Tokenization, which involves converting traditional assets into digital units, has become a significant trend in the financial industry. Since late summer, tokenized treasuries have become an $8.3 billion asset class, with the broader real-world assets (RWAs) now ranging between $24 billion and $30 billion. This growth is driven by the increasing adoption of blockchain technology and the need for more efficient and secure ways to manage assets.

The Silent Competition for Custody Fees

The competition for custody fees is heating up, with major banks and crypto custodians like Coinbase and Fidelity charging fees ranging from 0.05% to 0.15% of the value they hold. As tokenized cash and securities become mainstream, these percentages are beginning to resemble fund administration and collateral management fees, creating overlaps that did not previously exist.

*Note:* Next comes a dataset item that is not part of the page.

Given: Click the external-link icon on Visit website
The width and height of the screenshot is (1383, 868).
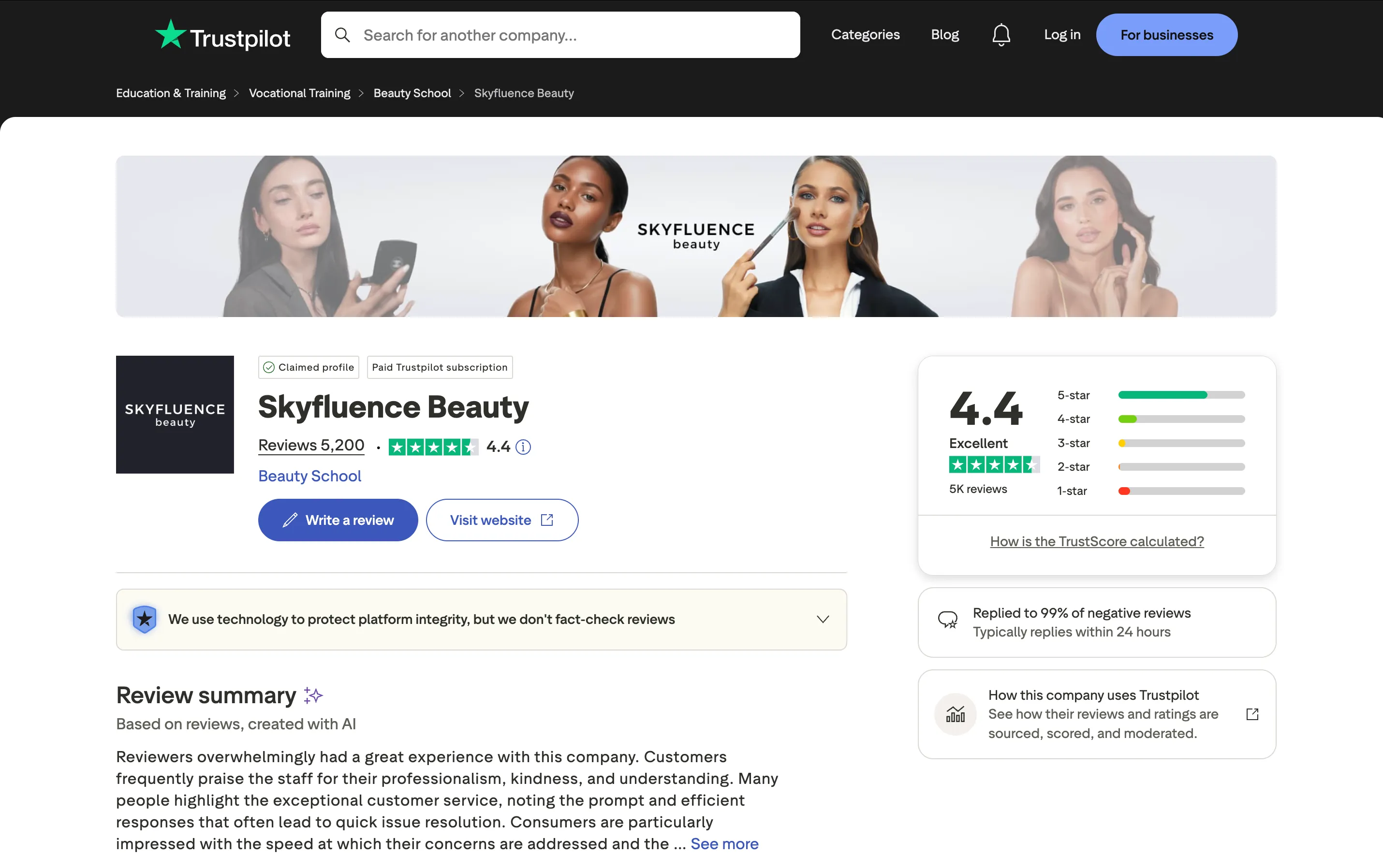Looking at the screenshot, I should pos(546,520).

BlackRock’s BUIDL fund, which holds tokenized treasury bills and represents them as programmable tokens, has seen its assets increase more than eightfold in 18 months. With $13.5 trillion in total assets and nearly $100 billion in crypto-related funds, BlackRock has the reach to transform tokenized products into standard portfolio components for institutions.

Politics Decides Who Holds the Keys

Regulation will play a crucial role in determining the future of tokenization. In Europe, the MiCA ( Markets in Crypto-Assets) regulation has introduced uniform rules for custodian banks and crypto asset service providers, allowing banks to distribute tokenized funds across the European Economic Area without facing different national requirements.

In the USA, the revised Staff Accounting Bulletin 121 (SAB 121) has removed the burden of reporting crypto assets as liabilities on balance sheets, making it more economical for systemically important banks to hold tokenized assets. However, the accounting treatment for crypto assets remains a challenge, and future guidance is needed to unlock the full balance sheet potential of tokenization.

As tokenized government bonds and money market products proliferate, the operational logic of banking begins to merge with the settlement mechanisms of blockchain. This shift has significant implications for the future structure of the balance sheet itself, and who will hold the keys to the next $100 billion of digital paper.